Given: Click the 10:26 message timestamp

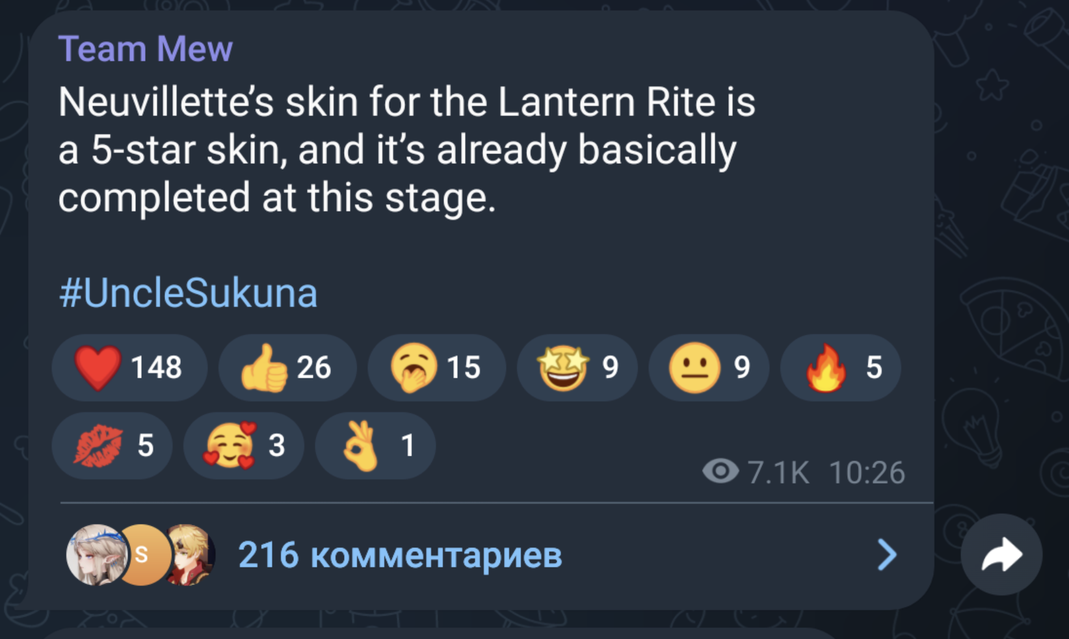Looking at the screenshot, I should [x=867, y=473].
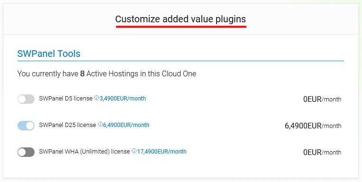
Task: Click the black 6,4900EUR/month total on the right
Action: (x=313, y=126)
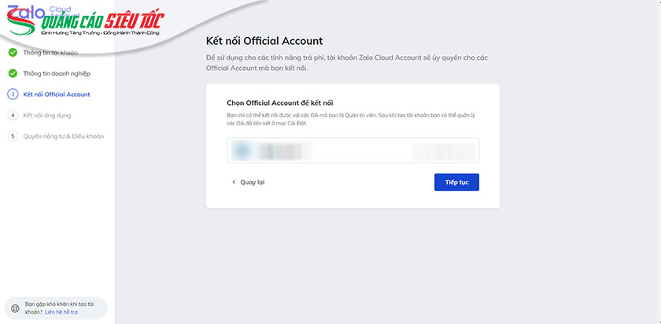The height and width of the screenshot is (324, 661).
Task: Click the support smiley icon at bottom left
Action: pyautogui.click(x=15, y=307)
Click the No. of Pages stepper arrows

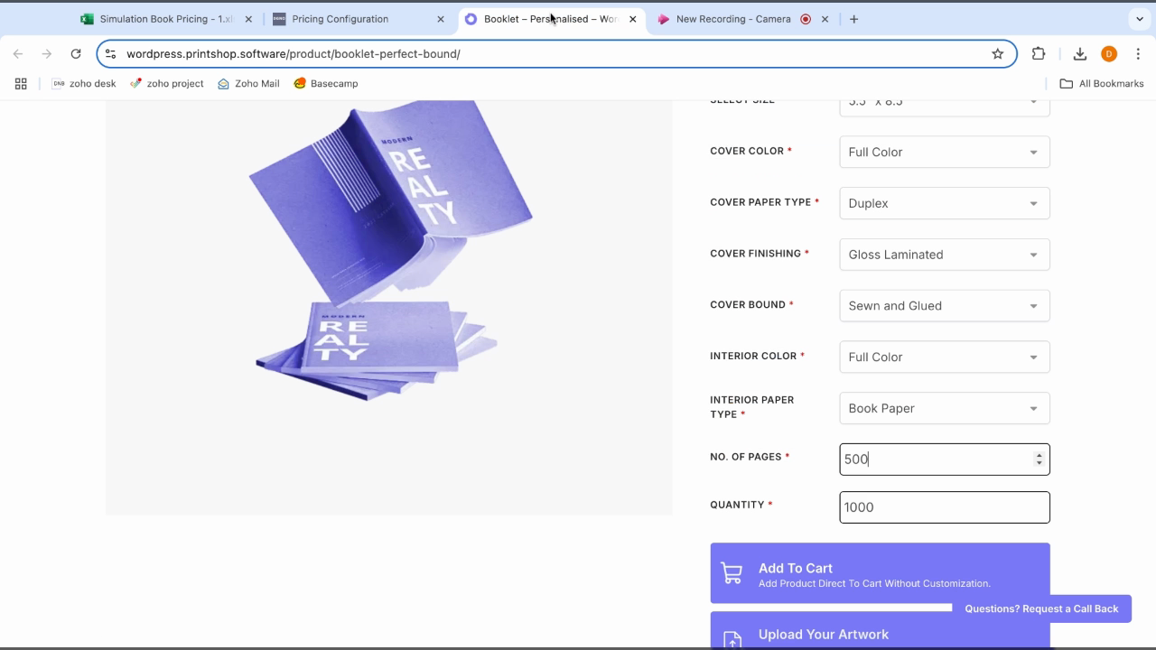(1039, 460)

• _Your goal_
Leave nothing out but the pictures when transcribing the records.

• _Task answer_
Given: Click the 10:26 message timestamp

Looking at the screenshot, I should [x=867, y=473].
Task: Click the black 6,4900EUR/month total on the right
Action: (x=313, y=126)
The height and width of the screenshot is (324, 661).
Task: Click the support smiley icon at bottom left
Action: pyautogui.click(x=15, y=307)
Click the No. of Pages stepper arrows

(1039, 460)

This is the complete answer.